Throughout 1883, Vereshchagin captured the people and sites of the ancient land central to the world’s three main religions, then under Turkish rule, including the Tomb of Abraham, the Dead Sea and remains of the biblical town Bethsaida, near the Sea of Galilee. But it was episodes from the life of Jesus that ultimately sent this body of work into obscurity. The Russian Orthodox Church, incensed by the radically prosaic portrayal of the Holy Family, banned the whole series, and Vereshchagin accepted an invitation from the American Art Association to tour the United States with 110 of his latest works, including about 80 or so in the Palestinian series.

In 1891, following this phenomenally successful traveling show, the entire group was auctioned off for $84,300 (“Solomon’s Wall” fetched $2,500), with most of the works going to private American buyers. Only a few sketches — including “Two Jews,” a study for “Solomon’s Wall” — and a painting, “Tombs of the Kings,” ended up in Russia’s state collections.

From his vivid notes, it’s clear that Vereshchagin was deeply moved by the scene: “Jews of both sexes and all ages arrive from all parts of the world… literally to wash with their tears the sacred stones!” On Friday it was particularly busy, with “people from Palestine, Central Asia, India, Europe, and especially Russia praying in the most plaintive tones, beating their breasts, rocking their bodies to and fro, or leaning motionless against the stones and weeping, weeping, weeping!” Among those he observed was a woman imploring God to give her back her dead child, two Jews talking business, and a rabbi sitting on an empty wine crate and lamenting the destruction of the Temple.

As such, the painting is an important testament to Jewish life — even as a church steeple peeks out of its corner, a reminder of the city’s universality. But this artistic genre is distinctly the domain of non-Jews. It’s a coterie that also includes British artist David Roberts and Frenchman Alexandre Bida, both of whom created popular prints of the wall, as well as German (or Austrian) Gustav Bauernfeind, who created numerous depictions of the land before and after he settled in Jerusalem with his family in 1898. Jewish artists were just emerging in the 19th century, precariously gaining acceptance in Western academies, so it makes sense that they didn’t travel, for the most part, or focus on Judaic subjects.
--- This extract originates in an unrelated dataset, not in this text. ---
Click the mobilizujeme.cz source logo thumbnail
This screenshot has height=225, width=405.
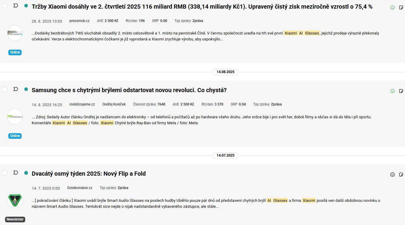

In the 20th century, religious imagery became more widespread, though portraits of rabbis and panoramic views of Israel are still far more common.

In the absence of Jewish pictorial accounts, how authentic are these depictions by non-Jews? According to London dealer David Stern, “They are important records of the Jewish presence in Jerusalem that capture the ambiance and topography well but almost always lose something of the Jewish character.” Although he doesn’t discount the rarity or significance of the Vereshchagin, Stern, who heads Stern Pissarro Gallery (the London affiliate of Tel Aviv’s Stern Gallery), feels that compared with figures encountered in works by such Jewish artists as Viennese Isidor Kaufman or Polish Moritz Gottlieb, “the spirit is not quite the same.”

Michael Landy, a New York-based consultant and dealer in 19th-century Judaic art, disagrees. As an example, he cited “Rabbi With Tefillin,” a stark 1892 oil by Polish artist Jan Styka. “There is no better painting of a Jew than that,” he said. In any case, both would be surprised if the buyer of the Vereshchagin was not Jewish. The auction house will only say that the winning telephone bidder was a private Russian, and de Tiesenhausen, for his part, maintains that the picture is “absolutely of interest to non-Jewish Russians.”

Given the strength of this market, whatever the identity of the buyer, it isn’t surprising that the painting sold well, despite the fact that its mammoth size was actually seen by some as impractical, and others felt that the $3-5 million estimate was steep. The previous record for Vereshchagin, set at Sotheby’s London in May 2005, was only £254,400 for “View of the Moscow Kremlin.” Perhaps this record-breaking price will bring more of Vereshchagin’s Palestinian pictures out of the woodwork, offering further fascinating glimpses of the Eternal City at the turn of the 19th century.

Jeannie Rosenfeld, a writer based in New York, has written extensively about Judaic art and artifacts.